On 05/08/11 01:13, Mads Kiilerich wrote:
> Lester Caine wrote, On 08/05/2011 12:32 AM:
>> Mads Kiilerich wrote:
>>> The lack of stable API (as used by extensions and TortoiseHg) do however
>>> mean that it isn't a good idea to push new Mercurial releases
>>> (especially not major releases) as updates to released stable OS
>>> releases. It might thus be an advantage that the major release has
>>> stabilized even more in minor releases and extensions have caught up.
>>
>> This is certainly what caught many of us out? 1.9 was pushed out as an
>> update in the SUSE repos without the correct supporting updates.
>
> It is quite common - and easy - to install Mercurial extensions
> manually, so I doubt any amount of supporting updates would have made
> the update to Mercurial 1.9 "safe" from an OS stability point of view.
>
>> Had I actually spotted it buried in a wodge of security updates I
>> might not have loaded it, but without the correct 'protection' to
>> ensure that a previously working build required the extra packages
>> there is little guarantee that things will remain working? While the
>> work of who ever pushed the update to the repo is welcome, it does
>> need to be done with a little more understanding of what will happen?
>
> Pushed the update to which repo?
>
> Pushed to Mercurials repo? The Mercurial repo has a very clear policy
> that internal APIs can be changed at any time - even though it shouldn't
> happen in minor releases. The API changes for 1.9 were thus ok and
> followed the rules - and 2.0 might have a similar amount of API changes.
>
> Pushed to the SUSE update repo?

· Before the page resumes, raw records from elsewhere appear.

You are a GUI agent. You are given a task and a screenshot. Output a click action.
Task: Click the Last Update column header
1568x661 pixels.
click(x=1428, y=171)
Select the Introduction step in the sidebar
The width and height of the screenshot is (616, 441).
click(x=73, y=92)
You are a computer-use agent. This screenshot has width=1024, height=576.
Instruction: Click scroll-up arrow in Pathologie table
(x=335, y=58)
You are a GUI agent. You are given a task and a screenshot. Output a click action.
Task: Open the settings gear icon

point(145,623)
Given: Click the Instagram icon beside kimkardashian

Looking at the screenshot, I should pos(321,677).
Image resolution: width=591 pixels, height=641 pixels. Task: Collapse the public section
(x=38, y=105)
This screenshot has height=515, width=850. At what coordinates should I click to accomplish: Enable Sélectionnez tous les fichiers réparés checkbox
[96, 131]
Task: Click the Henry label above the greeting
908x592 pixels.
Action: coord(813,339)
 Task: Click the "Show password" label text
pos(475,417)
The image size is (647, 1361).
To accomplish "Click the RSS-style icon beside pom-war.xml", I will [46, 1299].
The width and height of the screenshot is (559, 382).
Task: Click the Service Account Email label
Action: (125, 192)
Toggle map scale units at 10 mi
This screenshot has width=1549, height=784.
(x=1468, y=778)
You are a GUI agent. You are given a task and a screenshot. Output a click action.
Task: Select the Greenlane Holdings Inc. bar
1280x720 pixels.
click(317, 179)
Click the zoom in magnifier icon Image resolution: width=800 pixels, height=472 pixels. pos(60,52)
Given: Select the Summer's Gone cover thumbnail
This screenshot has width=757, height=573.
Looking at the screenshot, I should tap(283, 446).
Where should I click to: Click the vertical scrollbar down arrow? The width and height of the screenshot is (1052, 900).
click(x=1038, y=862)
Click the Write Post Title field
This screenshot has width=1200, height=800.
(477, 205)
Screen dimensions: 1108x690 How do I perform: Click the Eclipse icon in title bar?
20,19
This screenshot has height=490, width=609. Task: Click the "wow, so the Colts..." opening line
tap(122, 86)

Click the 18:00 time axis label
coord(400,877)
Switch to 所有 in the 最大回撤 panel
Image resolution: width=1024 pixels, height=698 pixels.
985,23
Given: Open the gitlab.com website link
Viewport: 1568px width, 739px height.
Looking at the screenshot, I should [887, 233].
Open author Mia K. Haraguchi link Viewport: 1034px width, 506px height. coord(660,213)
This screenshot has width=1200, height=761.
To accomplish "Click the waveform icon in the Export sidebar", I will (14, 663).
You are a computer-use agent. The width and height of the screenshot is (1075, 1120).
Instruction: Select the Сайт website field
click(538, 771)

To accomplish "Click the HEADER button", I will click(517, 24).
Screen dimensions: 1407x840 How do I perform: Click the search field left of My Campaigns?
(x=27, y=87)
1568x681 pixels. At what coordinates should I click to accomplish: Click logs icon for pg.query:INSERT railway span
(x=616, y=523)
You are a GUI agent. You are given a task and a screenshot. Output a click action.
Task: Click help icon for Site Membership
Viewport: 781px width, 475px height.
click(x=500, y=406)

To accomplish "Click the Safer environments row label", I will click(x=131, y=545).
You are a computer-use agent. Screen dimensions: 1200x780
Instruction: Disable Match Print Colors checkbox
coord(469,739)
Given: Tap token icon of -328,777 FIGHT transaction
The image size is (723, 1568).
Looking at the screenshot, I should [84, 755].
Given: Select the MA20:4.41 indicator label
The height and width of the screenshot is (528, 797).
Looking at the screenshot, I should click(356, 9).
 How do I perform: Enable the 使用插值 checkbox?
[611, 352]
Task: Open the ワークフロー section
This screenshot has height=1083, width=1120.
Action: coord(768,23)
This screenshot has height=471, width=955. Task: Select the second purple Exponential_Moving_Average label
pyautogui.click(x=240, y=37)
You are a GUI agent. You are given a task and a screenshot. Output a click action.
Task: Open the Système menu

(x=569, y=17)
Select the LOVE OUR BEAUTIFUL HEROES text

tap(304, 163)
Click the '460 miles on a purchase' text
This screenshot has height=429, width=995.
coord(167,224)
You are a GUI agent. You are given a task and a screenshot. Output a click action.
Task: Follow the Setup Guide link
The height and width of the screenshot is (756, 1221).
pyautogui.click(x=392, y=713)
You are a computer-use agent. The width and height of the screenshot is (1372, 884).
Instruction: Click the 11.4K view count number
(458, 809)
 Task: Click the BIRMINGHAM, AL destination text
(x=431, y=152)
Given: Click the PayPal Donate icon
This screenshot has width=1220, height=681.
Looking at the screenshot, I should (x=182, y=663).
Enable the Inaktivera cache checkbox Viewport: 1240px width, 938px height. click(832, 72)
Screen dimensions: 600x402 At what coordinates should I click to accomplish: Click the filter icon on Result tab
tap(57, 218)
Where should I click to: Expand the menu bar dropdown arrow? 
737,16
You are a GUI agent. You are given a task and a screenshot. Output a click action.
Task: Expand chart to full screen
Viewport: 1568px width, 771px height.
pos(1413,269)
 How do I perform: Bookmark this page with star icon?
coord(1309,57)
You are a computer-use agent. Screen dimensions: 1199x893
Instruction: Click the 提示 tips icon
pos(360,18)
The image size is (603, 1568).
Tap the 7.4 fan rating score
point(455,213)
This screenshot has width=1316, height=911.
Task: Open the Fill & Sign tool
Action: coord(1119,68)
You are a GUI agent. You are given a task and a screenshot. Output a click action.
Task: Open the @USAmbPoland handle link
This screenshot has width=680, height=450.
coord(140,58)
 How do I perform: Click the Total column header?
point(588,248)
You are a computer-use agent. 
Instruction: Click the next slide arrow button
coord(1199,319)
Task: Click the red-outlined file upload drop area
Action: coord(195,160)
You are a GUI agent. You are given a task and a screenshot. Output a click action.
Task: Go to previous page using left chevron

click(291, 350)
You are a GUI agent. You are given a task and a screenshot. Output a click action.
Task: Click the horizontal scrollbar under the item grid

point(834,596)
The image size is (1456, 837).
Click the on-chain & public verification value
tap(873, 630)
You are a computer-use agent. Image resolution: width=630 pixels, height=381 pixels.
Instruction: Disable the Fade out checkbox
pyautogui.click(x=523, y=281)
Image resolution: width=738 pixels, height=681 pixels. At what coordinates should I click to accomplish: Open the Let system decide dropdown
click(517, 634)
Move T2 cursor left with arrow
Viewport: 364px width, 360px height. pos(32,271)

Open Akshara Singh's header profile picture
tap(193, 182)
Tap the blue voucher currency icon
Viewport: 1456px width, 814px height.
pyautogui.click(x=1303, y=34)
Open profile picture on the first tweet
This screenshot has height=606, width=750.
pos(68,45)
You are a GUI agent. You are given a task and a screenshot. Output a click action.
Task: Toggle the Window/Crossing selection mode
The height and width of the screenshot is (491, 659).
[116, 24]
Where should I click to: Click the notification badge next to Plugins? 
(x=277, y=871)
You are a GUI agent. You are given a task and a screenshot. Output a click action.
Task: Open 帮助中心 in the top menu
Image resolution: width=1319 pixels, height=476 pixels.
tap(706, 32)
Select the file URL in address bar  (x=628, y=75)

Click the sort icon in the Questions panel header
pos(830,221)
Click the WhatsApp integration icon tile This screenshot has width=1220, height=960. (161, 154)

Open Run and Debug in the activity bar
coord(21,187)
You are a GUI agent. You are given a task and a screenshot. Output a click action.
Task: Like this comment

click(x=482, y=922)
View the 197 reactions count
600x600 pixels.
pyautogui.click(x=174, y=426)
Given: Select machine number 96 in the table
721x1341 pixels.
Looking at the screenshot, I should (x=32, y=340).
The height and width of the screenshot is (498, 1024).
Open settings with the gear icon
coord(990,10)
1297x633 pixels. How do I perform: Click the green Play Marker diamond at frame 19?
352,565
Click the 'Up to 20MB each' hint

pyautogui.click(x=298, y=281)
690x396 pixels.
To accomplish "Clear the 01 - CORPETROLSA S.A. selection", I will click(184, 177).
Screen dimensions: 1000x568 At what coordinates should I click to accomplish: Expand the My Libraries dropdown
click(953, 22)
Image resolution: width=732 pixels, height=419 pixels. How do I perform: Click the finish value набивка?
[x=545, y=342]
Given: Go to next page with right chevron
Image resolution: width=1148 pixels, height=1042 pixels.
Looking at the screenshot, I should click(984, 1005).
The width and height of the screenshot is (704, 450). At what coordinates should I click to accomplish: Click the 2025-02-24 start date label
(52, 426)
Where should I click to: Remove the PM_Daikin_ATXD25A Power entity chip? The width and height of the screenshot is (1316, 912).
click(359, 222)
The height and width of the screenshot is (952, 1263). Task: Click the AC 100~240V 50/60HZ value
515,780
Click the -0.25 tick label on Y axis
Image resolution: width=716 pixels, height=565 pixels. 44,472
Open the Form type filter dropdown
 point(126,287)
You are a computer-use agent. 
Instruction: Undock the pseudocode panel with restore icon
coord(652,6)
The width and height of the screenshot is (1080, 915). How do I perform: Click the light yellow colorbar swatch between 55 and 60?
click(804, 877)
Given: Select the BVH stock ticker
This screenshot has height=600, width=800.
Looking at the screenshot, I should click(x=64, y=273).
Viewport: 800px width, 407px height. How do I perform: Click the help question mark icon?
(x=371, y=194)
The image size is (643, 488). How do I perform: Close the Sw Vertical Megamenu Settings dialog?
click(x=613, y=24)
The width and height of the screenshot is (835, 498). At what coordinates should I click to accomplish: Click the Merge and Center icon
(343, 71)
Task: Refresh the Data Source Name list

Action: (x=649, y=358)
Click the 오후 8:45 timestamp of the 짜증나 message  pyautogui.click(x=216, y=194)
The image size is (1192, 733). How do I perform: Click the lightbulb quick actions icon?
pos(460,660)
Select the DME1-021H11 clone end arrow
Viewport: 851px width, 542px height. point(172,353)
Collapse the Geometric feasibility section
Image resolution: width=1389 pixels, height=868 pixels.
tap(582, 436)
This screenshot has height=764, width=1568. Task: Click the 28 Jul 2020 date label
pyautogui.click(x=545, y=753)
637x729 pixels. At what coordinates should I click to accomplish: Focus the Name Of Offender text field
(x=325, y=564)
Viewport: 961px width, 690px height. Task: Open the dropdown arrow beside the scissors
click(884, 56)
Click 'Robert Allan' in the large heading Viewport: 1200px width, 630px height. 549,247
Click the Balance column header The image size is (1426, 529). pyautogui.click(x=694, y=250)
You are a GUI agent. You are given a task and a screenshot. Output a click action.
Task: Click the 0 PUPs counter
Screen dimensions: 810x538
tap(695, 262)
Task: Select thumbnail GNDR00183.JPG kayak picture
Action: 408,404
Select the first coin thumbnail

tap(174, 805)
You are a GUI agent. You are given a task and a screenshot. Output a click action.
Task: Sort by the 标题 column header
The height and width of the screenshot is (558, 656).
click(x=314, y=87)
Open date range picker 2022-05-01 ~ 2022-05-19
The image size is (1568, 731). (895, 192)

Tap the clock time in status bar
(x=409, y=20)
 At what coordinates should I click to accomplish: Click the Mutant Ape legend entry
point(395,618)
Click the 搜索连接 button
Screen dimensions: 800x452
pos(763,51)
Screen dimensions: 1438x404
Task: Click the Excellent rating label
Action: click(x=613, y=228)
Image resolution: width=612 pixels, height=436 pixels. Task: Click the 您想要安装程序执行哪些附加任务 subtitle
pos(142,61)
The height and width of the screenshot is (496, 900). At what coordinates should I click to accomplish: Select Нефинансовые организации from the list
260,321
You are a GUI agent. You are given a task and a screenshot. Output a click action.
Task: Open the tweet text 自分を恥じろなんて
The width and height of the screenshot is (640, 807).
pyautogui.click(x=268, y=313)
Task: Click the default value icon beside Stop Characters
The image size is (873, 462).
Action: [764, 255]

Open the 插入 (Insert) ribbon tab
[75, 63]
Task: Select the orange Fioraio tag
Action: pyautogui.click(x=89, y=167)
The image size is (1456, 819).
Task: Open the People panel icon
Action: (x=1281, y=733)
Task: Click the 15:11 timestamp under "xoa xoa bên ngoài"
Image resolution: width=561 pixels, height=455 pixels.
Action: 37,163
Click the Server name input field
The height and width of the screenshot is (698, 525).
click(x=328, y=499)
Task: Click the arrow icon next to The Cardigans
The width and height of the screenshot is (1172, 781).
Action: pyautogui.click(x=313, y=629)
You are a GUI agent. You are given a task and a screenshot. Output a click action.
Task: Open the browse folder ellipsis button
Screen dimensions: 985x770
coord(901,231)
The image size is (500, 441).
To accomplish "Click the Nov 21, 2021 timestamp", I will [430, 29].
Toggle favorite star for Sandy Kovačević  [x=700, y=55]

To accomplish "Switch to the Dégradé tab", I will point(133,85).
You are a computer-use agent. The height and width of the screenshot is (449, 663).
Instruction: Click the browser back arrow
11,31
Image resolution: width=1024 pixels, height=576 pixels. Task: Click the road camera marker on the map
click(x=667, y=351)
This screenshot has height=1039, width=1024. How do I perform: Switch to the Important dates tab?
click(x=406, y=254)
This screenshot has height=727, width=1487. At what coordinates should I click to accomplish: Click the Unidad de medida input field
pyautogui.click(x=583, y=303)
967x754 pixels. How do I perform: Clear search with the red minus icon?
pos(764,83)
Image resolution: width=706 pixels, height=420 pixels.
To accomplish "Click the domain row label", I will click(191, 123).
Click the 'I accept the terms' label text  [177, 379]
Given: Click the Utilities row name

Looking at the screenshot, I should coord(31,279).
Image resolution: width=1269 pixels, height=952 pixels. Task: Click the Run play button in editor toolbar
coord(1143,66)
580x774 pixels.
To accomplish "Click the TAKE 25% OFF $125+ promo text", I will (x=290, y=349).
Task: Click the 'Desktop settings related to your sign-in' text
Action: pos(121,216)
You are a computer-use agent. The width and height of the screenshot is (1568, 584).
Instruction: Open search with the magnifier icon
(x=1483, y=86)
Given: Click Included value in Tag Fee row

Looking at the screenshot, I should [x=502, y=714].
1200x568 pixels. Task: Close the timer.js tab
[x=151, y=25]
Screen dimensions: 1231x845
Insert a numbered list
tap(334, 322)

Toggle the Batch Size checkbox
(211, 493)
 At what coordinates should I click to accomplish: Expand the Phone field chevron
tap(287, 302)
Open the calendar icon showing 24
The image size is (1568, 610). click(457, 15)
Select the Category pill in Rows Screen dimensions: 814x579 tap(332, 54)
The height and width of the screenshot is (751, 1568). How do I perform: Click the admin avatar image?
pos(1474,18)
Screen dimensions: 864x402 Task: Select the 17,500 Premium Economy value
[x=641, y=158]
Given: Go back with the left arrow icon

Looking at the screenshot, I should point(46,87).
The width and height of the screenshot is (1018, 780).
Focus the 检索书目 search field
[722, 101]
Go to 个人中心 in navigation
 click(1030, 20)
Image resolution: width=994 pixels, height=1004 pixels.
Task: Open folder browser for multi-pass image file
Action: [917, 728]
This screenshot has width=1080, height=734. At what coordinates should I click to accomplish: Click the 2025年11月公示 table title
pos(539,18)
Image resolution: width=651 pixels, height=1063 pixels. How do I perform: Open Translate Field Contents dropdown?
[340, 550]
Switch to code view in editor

Yes, pushing an update to Mercurial 1.9
> as a bugfix in a stable release was thus perhaps not a good idea.
>
> /Mads

I don't know about the openSUSE "factory" repo, which is a 
"bleeding-edge development" repo, or about the milestone repos for the 
next not-yet-released openSUSE distro (openSUSE 12.1, public release 
foreseen 2011-11-11); but the latest Mercurial release in the current 
openSUSE "stable" repos (openSUSE 11.4 including Update and even 
Update-Test repos; but the latter two include nothing for Mercurial) is 
Mercurial 1.7.5. I'm not perfectly happy with such an "old" version of 
Mercurial being what I get from my distro, but that's what I have to use 
if I want to keep the YaST package manager happy.

Or do you (Lester) mean SuSE Professional is distributing an "unsafe and 
insufficiently tested" Mercurial version compared to openSUSE? That 
would be unusual.


Best regards,
Tony.
-- 
He's the kind of guy, that, well, if you were ever in a jam he'd be
there ... with two slices of bread and some chunky peanut butter.